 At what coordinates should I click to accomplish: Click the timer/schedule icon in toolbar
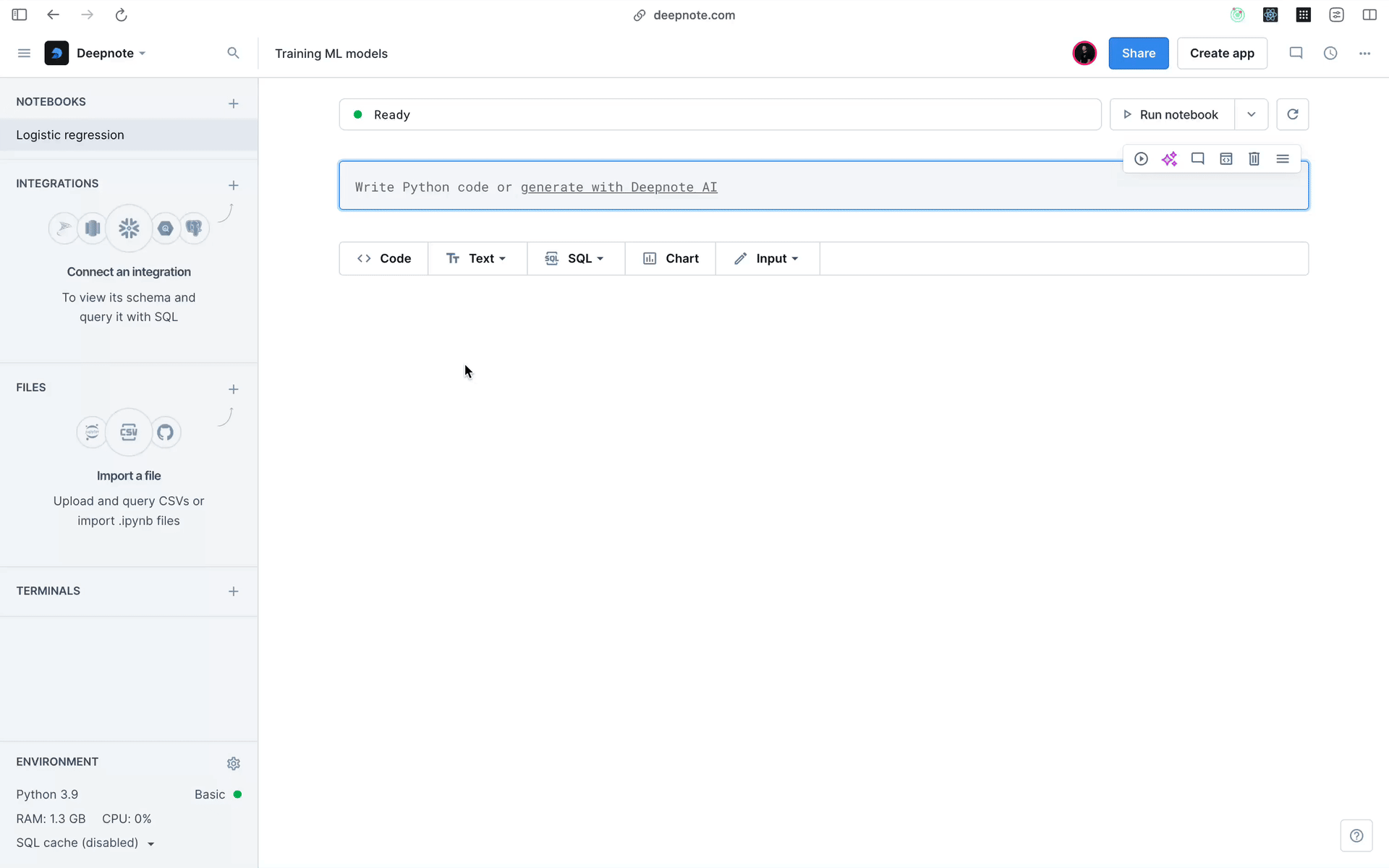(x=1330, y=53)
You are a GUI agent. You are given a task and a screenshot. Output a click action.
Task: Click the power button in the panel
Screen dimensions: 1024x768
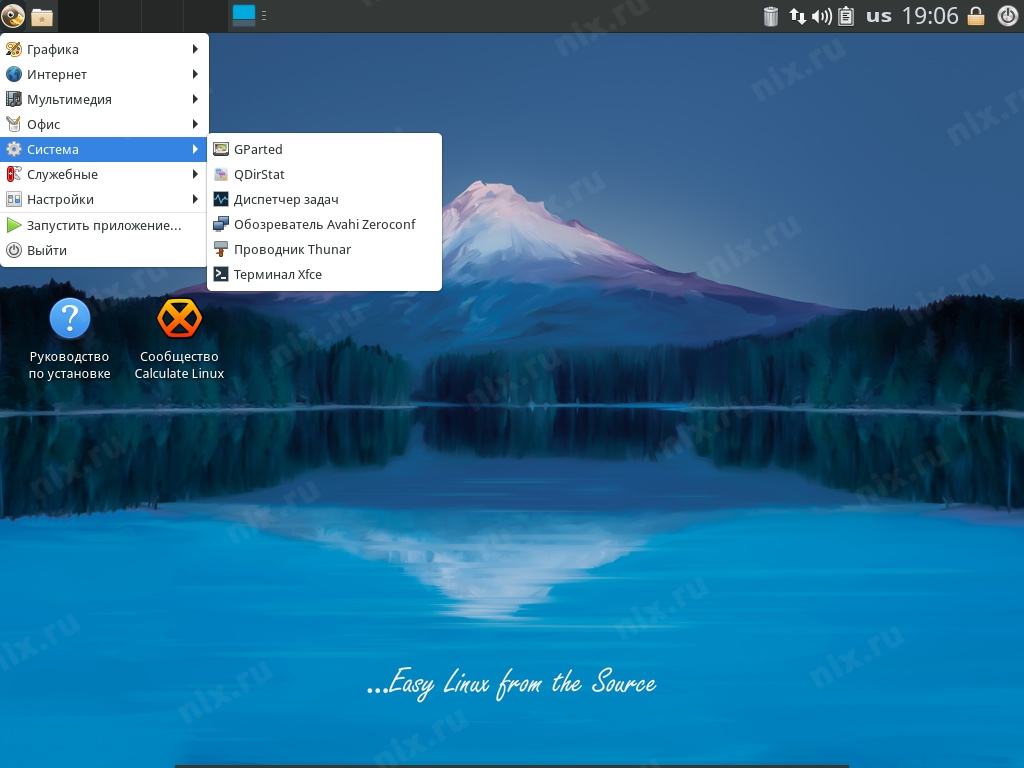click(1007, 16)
________________________
WORK TO BE COMPLETED:
Please rewrite the data from the line containing "You are a GUI" through the end of the data, replacing "power button" with "shutdown button" and leaving everything else as it is. Leave the pictures out of your answer.

SOLUTION FOR THIS PROBLEM:
You are a GUI agent. You are given a task and a screenshot. Output a click action.
Task: Click the shutdown button in the panel
Screen dimensions: 1024x768
click(1007, 16)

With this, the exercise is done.